Below are the records; return every line from the one that contains "Screen dimensions: 535x394" to the last, exactly, skipping the pictures.

____ RAW DATA

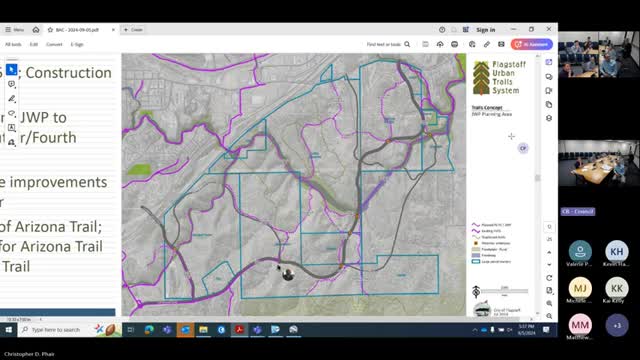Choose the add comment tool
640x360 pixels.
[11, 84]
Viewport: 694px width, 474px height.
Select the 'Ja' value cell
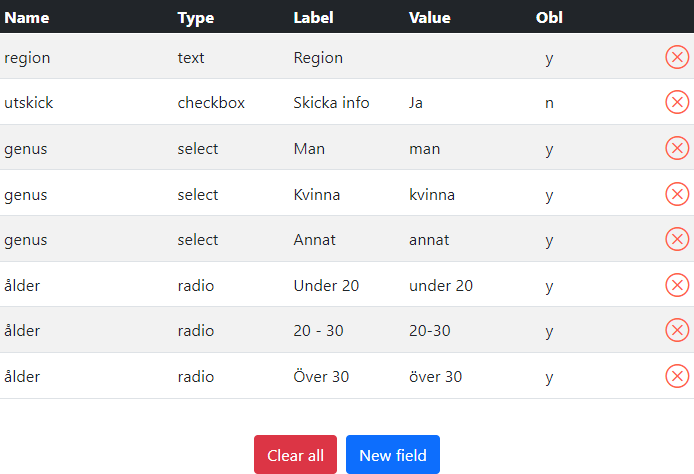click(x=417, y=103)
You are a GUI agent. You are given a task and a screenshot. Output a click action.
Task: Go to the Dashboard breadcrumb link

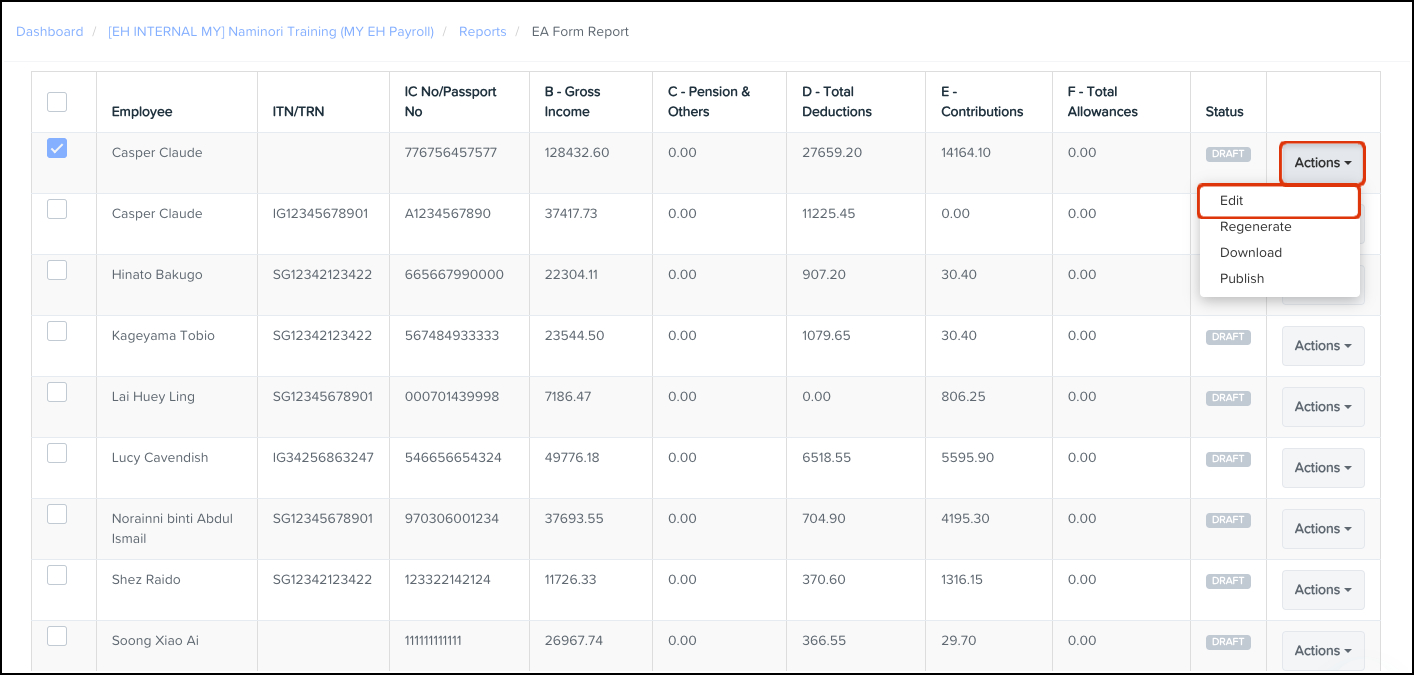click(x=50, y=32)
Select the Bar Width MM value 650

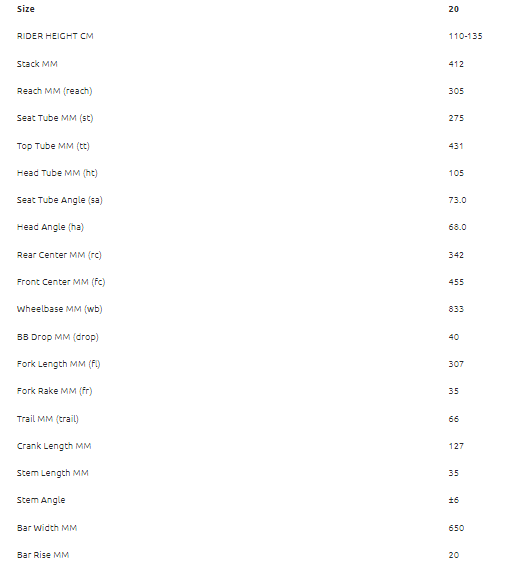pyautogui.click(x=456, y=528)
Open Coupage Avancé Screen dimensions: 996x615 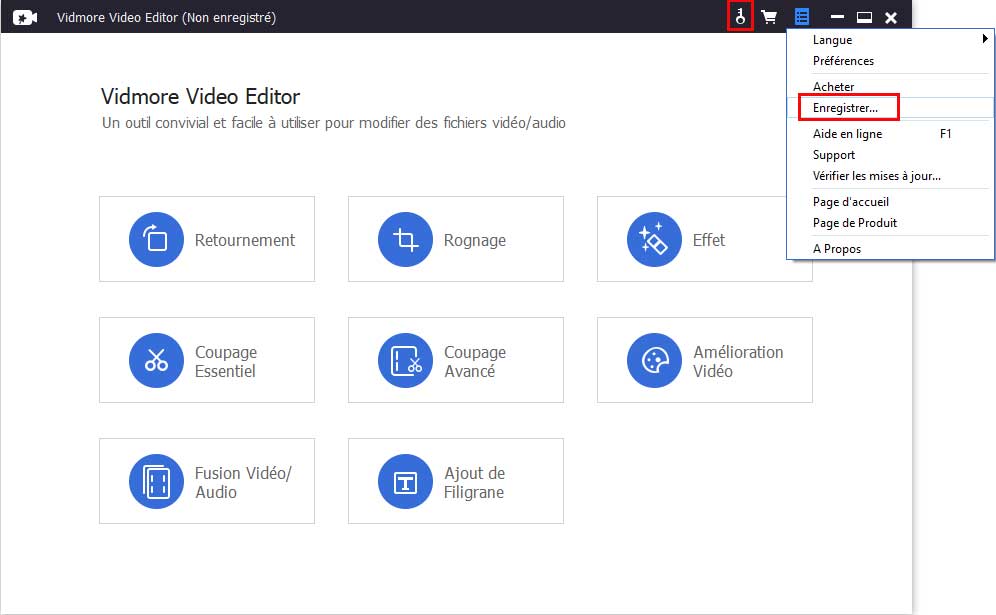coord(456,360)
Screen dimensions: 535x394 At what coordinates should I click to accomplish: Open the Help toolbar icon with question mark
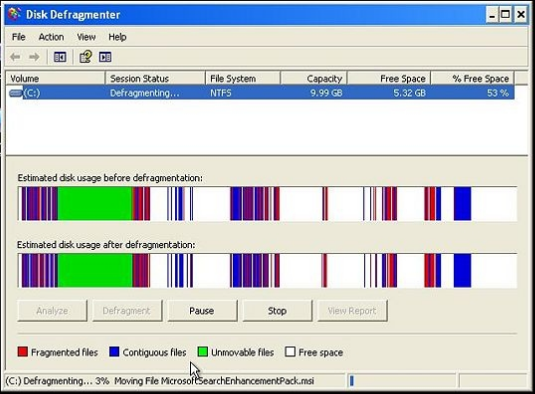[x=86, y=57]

________

REPLY.
Screen dimensions: 535x394 At what coordinates should I click to accomplish: Open the Help toolbar icon with question mark
[x=86, y=57]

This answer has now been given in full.